Des solutions sur le court-terme sont possibles :
-
Renverser la tendance à la militarisation de la police en réduisant l’arsenal du maintien de l’ordre et en bannissant certaines armes est une nécessité pour restaurer davantage de confiance entre les citoyen.nes et le gouvernement. Les fonctionnaires de polices utilisent les armes que le ministère de l’Intérieur leur donne. Il est donc essentiel que le ministère interdise les armes les plus dangereuses telles que le LBD 40 ou la grenade GLI F4 (qui devait être interdite en janvier 2020 déjà mais remplacée par la GM2L aux effets similaires) ou même le taser dans le maintien de l’ordre comme le recommande également Benoît Muracciole, président d’ASER.
- <>Il faut réduire l’usage de violence disproportionné et illégitime. Pour cela, il est indispensable de former tous les individus qui seront amenés à pratiquer le maintien de l’ordre. Des formations plus spécifiques devraient être mises en place en s’inspirant des bonnes pratiques présentées dans le monde.

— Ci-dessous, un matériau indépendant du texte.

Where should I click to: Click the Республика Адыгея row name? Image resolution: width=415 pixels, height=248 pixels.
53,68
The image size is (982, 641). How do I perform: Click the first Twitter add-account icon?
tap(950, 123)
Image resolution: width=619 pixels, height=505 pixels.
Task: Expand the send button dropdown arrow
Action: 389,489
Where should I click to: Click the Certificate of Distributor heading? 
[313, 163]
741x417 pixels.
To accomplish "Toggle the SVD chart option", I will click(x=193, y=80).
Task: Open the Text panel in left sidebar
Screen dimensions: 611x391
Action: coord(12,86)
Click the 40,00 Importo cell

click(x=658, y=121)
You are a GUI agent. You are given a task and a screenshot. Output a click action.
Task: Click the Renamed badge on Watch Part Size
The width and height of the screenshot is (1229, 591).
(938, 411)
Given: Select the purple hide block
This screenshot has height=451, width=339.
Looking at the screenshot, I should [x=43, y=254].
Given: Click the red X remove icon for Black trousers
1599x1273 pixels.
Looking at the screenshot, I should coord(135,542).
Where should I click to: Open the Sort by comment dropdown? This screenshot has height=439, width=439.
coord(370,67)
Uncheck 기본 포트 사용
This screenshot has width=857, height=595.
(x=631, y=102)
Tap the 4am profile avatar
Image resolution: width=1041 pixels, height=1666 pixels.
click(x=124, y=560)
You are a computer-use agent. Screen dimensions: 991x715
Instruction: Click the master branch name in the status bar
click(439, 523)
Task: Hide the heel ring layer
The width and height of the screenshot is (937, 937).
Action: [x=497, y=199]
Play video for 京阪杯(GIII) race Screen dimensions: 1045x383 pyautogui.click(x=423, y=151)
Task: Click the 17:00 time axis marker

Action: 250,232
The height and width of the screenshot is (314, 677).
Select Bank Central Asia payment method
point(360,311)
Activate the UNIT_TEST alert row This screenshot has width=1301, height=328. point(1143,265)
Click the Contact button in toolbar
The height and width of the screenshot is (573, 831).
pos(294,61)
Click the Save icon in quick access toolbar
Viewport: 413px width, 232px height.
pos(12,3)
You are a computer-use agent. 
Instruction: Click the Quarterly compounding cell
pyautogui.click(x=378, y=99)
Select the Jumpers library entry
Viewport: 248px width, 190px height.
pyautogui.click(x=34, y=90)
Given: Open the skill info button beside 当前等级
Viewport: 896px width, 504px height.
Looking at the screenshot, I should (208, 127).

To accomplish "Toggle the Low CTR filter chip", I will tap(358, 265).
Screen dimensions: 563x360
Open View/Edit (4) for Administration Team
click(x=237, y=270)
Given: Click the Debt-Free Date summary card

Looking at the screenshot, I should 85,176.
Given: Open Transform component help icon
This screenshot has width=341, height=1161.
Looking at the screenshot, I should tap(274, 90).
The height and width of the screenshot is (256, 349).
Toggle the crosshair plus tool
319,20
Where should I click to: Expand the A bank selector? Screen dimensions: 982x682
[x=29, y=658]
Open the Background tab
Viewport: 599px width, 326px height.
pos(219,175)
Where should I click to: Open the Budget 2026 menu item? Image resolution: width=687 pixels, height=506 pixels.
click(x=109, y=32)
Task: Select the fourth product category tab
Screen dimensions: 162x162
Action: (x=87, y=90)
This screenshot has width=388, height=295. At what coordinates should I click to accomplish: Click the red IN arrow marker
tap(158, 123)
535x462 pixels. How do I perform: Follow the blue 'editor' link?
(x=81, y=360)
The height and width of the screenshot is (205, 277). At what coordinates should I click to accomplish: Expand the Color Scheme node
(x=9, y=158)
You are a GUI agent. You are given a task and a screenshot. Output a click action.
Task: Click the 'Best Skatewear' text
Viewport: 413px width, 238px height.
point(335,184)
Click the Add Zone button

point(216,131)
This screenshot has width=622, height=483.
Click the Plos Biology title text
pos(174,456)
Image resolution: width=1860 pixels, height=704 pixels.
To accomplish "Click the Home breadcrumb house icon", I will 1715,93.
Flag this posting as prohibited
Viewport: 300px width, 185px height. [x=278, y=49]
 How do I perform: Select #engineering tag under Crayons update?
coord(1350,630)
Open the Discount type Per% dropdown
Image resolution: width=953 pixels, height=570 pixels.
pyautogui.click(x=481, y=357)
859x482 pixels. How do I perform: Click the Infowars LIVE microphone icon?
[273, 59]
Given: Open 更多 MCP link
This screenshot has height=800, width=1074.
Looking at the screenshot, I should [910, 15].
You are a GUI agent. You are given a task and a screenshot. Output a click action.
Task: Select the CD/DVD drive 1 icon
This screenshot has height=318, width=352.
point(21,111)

La faculté de droit de Georgetown University, aux Etats Unis, par exemple, a mis en place le projet ABLE afin de préparer les agents de police à intervenir pour désescalader les tensions, prévenir les préjudices et à créer une culture de maintien de l’ordre qui permet l'intervention des pairs, des policiers moins directement impliqués dans le conflit en cours entre un.e manifestant.e et un.e policier.e par exemple, afin de réduire les blessés tant du côté des manifestant.e.s que du côté des forces de l’ordre et impulser un changement culturel.
-
Davantage de transparence du ministère de l’Intérieur sur les utilisations des équipements des forces de l’ordre, le nombres de blessés et de morts suite à des interventions policières est nécessaire.
Il faut également mettre en place une institution indépendante pour contrôles les agissements de la police, au contraire de l’actuelle l’Inspection Générale de la Police Nationale (IGPN) qui fait partie de l’institution policière, la faisant juge et partie (même chose pour l’IGGN) La police doit être responsable devant ses citoyens, leurs représentants et l’Etat, dit le code de conduite du Conseil de l’Europe. -
Limiter les transferts d’armes en respect de l’article 6 du TCA dont la France est signataire. La France ne devrait plus accueillir des salons tels que MILIPOL qui ne respectent pas ses engagements nationaux et internationaux au nom des profits des marchands d’armes.
Sur le long-terme :
-
Dissolution des polices nationales et de l’institution coercitive policière pour instaurer un modèle de maintien de l’ordre du bas vers le haut (‘bottom-up’) et au niveau local. Ces modèles permettent notamment de rediriger les fonds de la police vers le social, l’éducation, la santé.